Turkey, meanwhile, said the “illegal, unlawful and aggressive” move proved Israel was a “racist apartheid state”.
It also sparked uproar in the UK. Emily Thornberry, the shadow foreign secretary, said Mr Netanyahu was taking the opportunity to “kill all hopes of a two-state solution” while Labour MP Richard Burden urged the British parliament to “stand up” and implement a 2014 resolution to recognise the state of Palestine.
Israel captured the West Bank in the 1967 war and has long said it intends to maintain military control there under any peace agreement with the Palestinians.
The Jordan Valley stretches from the Dead Sea in the south to the Israeli city of Beit Shean in the north and accounts for nearly 30 per cent of the territory in the occupied West Bank.
Over 65,000 Palestinians and 11,000 Israeli settlers are believed to live there.
Mr Netanyahu’s map of the areas he wants to annex includes most of the eastern edge of the West Bank with a tiny pocket of land left for the Palestinians, connected only to other Palestinian areas and neighbouring Jordan via thin corridors of land.

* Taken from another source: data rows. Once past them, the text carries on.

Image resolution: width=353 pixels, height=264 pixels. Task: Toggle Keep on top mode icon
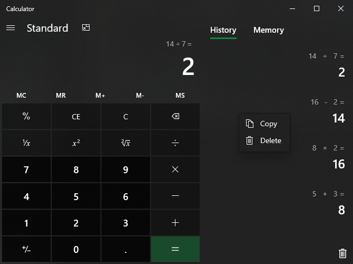click(86, 28)
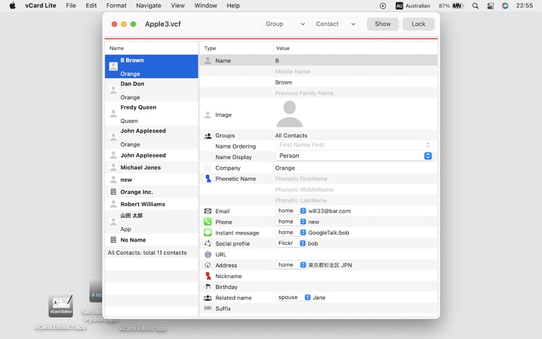Click the Social profile icon
Viewport: 542px width, 339px height.
[x=208, y=243]
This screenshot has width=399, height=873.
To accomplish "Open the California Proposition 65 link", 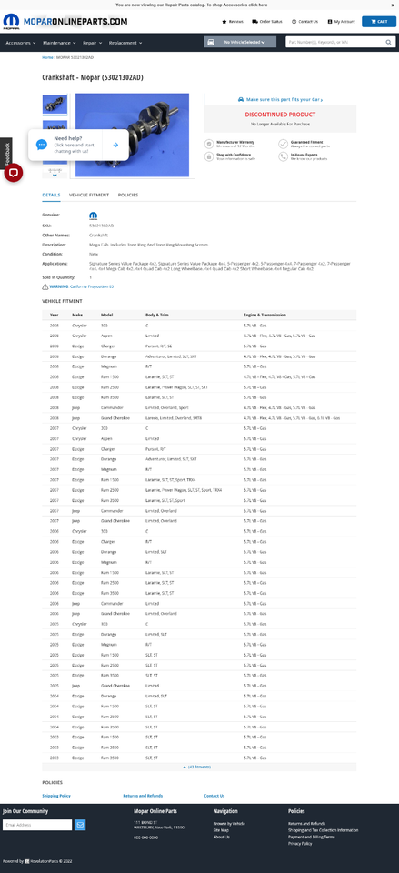I will (x=91, y=286).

He also hinted he would have the support of US President Donald Trump, who earlier this year controversially recognised Israel’s sovereignty over the Golan, which it captured from Syria during the war in 1967.
The Palestinians still hope for a future state that would encompass the entire West Bank.

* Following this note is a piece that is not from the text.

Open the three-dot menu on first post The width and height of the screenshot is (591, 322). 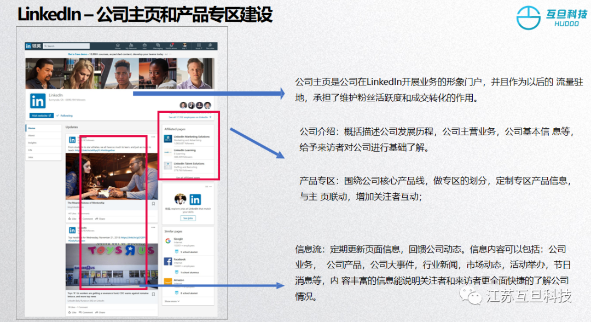pyautogui.click(x=154, y=137)
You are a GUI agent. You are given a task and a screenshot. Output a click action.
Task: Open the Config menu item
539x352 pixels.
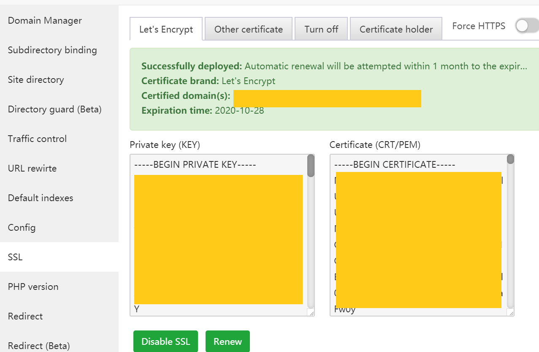(22, 227)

Hanan Ashrawi, a leading member of the Palestinian Liberation Organisation, called the pledge “a declaration of war against the Palestinian people’s rights as well as the very foundations of the international rules-based order”.
Saeb Erekat, the chief negotiator for the Palestinians who lives in the Jordan Valley, said it would amount to a war crime and “bury” any chance of peace.
Just hours after Mr Netanyahu’s speech, the Israeli army said militants in Gaza fired two rockets into southern Israel, sending Mr Netanyahu to a bomb shelter while he was holding a rally there.
“If Hamas shoots at us in the middle of a Likud event, they probably don’t want us here,” he later told the crowds when he returned to finish his speech.
Israel responded by hitting 15 targets in Gaza, the Israeli army reported.
Mr Netanyahu’s decision to annex parts of the West Bank was welcomed by many right-wing supporters in Israel but panned by his election rivals.
Benny Gantz, the country’s former army chief who heads the Blue and White Party, called it an “empty promise”.
He said: “Netanyahu activated the red alert system as a spin with the aim of creating a distraction from the children in the south who are sleeping in their safe rooms. In a week from now, we will replace this spin with actions and deeds.”